会社法137条は株式取得者からの承認の請求について規定している条文です。

1.会社法137条の条文

第137条(株式取得者からの承認の請求)
譲渡制限株式を取得した株式取得者は、株式会社に対し、当該譲渡制限株式を取得したことについて承認をするか否かの決定をすることを請求することができる。
前項の規定による請求は、利害関係人の利益を害するおそれがないものとして法務省令で定める場合を除き、その取得した株式の株主として株主名簿に記載され、若しくは記録された者又はその相続人その他の一般承継人と共同してしなければならない。

2.会社法137条1項


まずは第1項を確認します。


▼会社法137条1項
譲渡制限株式を取得した株式取得者は、株式会社に対し、当該譲渡制限株式を取得したことについて承認をするか否かの決定をすることを請求することができる。
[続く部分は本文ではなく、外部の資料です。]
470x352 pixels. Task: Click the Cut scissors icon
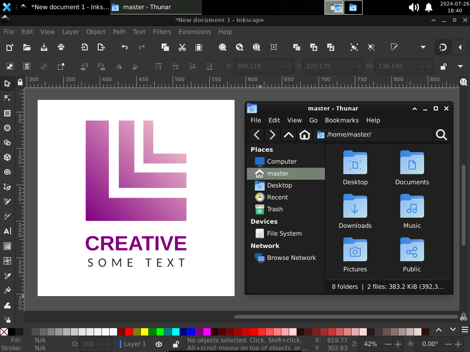182,47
株主Aが譲渡制限株式をBへ譲渡した場合、Bから会社に対して、当該譲渡を承認せよと請求することができます。


3.会社法137条2項


続いて第2項を確認します。


▼会社法137条2項
前項の規定による請求は、利害関係人の利益を害するおそれがないものとして法務省令で定める場合を除き、その取得した株式の株主として株主名簿に記載され、若しくは記録された者又はその相続人その他の一般承継人と共同してしなければならない。

1項の譲渡は、原則、株主名簿に記載のある株主Aと共同して請求しないといけません。

そうでないと、Bが勝手に株主Aから株を譲渡されたと会社に対して請求できてしまうからです。

ただし、会社法施行規則第24条に記載のとおり、競売経由で株を取得した場合や、Bを株主とする確定判決等がある場合は、Bが単独で譲渡承認の請求を会社にすることができます。